* _Text block_
>> begin

Integrating a Linux Cluster into a Production High-Performance Computing Environment
In August 1999, the Ohio Supercomputer Center (OSC) entered into an agreement with SGI, in which OSC would purchase a cluster of 33 SGI 1400L systems (running Linux). These systems were to be connected with Myricom's Myrinet high-speed network and used as a “Beowulf cluster on steroids”. The plan was to make this cluster system eventually a production quality high-performance computing (HPC) system, as well as a testbed for cluster software development by researchers at OSC, SGI, Myricom and elsewhere.
OSC was no stranger to clustering, having built its first workstation cluster (the Beakers, eight DEC Alpha workstations running OSF/1 and connected by FDDI) in 1995. Also, the LAM implementation of MPI started at OSC and was housed there for a number of years. This was not even OSC's first Linux cluster; Pinky, a small cluster of five dual-processor Pentium II systems connected with Myrinet, had been built in early 1999 and was made available to OSC users on a limited basis. However, this new cluster system was different in that it would be expected to be a production HPC system, just as OSC's Cray and SGI systems were.

>> end

Screen grounding items
>> begin

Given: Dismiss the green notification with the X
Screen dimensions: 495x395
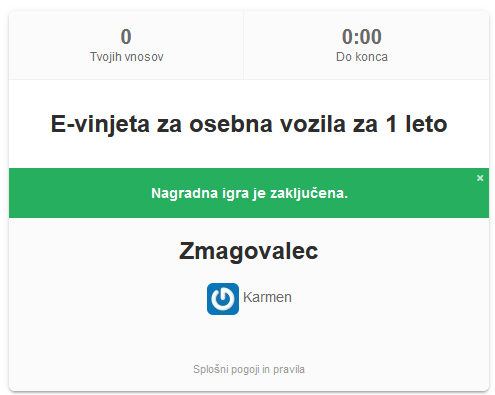Looking at the screenshot, I should [480, 178].
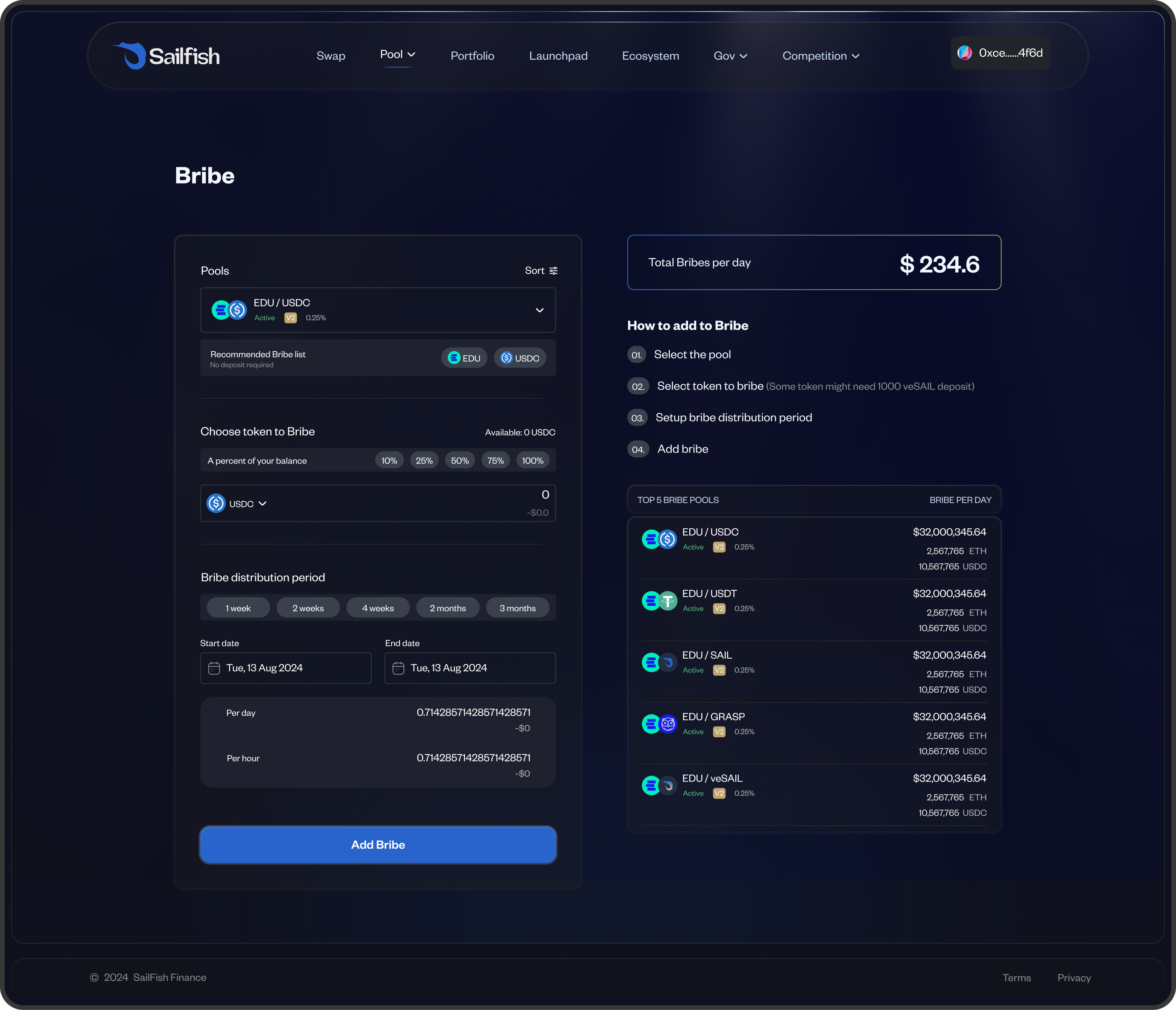The height and width of the screenshot is (1010, 1176).
Task: Select USDC token chip in recommended list
Action: pyautogui.click(x=520, y=358)
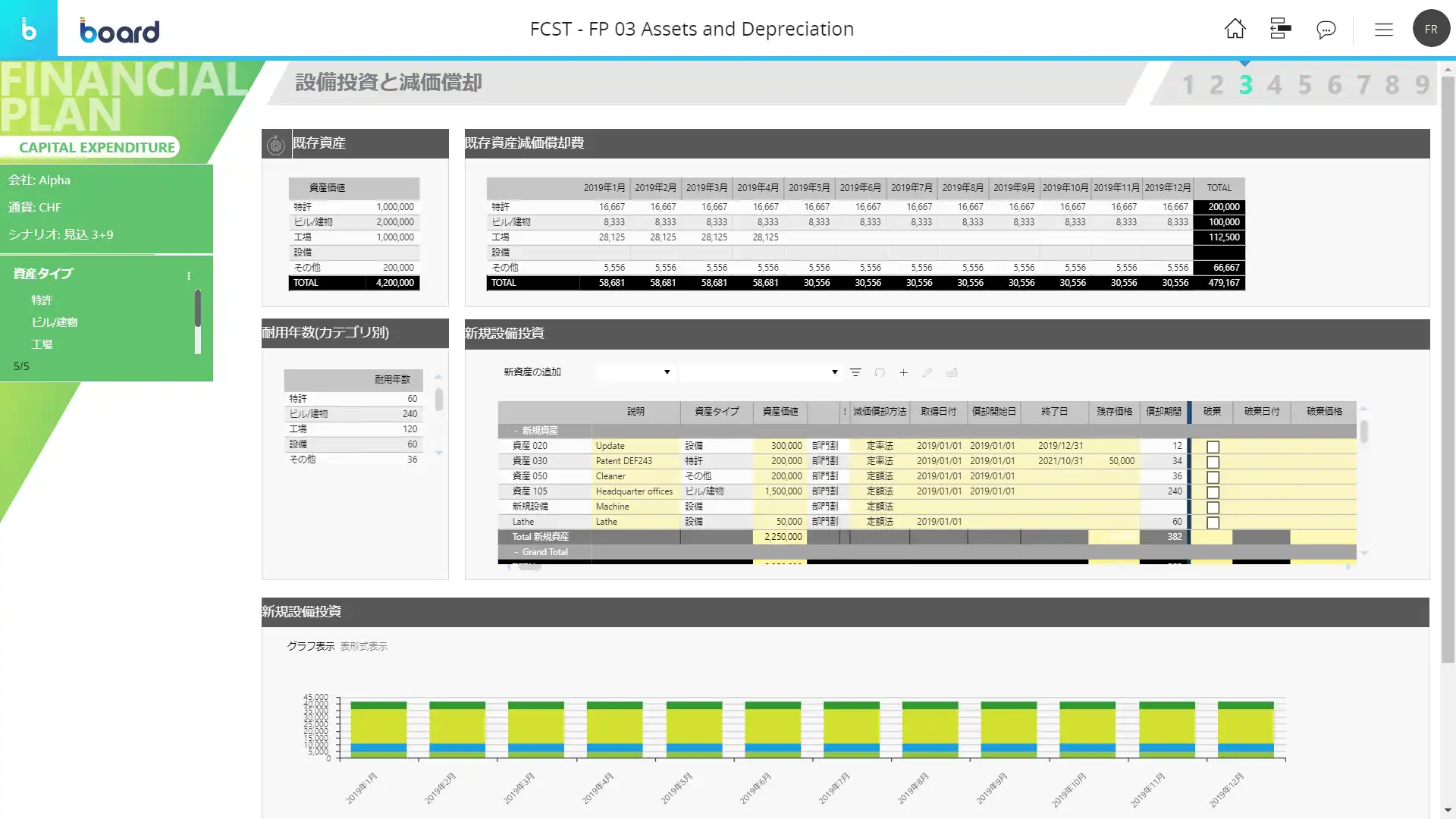Open the first dropdown next to 新資産の追加
The image size is (1456, 819).
coord(635,372)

>> end

* _Written exercise 1_
Answer these questions from the OSC cluster text:
(a) How many SGI 1400L systems did OSC agree to purchase?
(b) In what year did OSC build the Beakers?
(c) How many dual-processor Pentium II systems made up Pinky?
* _Written exercise 2_
Reproduce the OSC cluster text from "Integrating a Linux" up to and including "Myricom and elsewhere.".
These items come from a different source than the text.

* _Correct result 1_
(a) 33
(b) 1995
(c) Five

* _Correct result 2_
Integrating a Linux Cluster into a Production High-Performance Computing Environment
In August 1999, the Ohio Supercomputer Center (OSC) entered into an agreement with SGI, in which OSC would purchase a cluster of 33 SGI 1400L systems (running Linux). These systems were to be connected with Myricom's Myrinet high-speed network and used as a “Beowulf cluster on steroids”. The plan was to make this cluster system eventually a production quality high-performance computing (HPC) system, as well as a testbed for cluster software development by researchers at OSC, SGI, Myricom and elsewhere.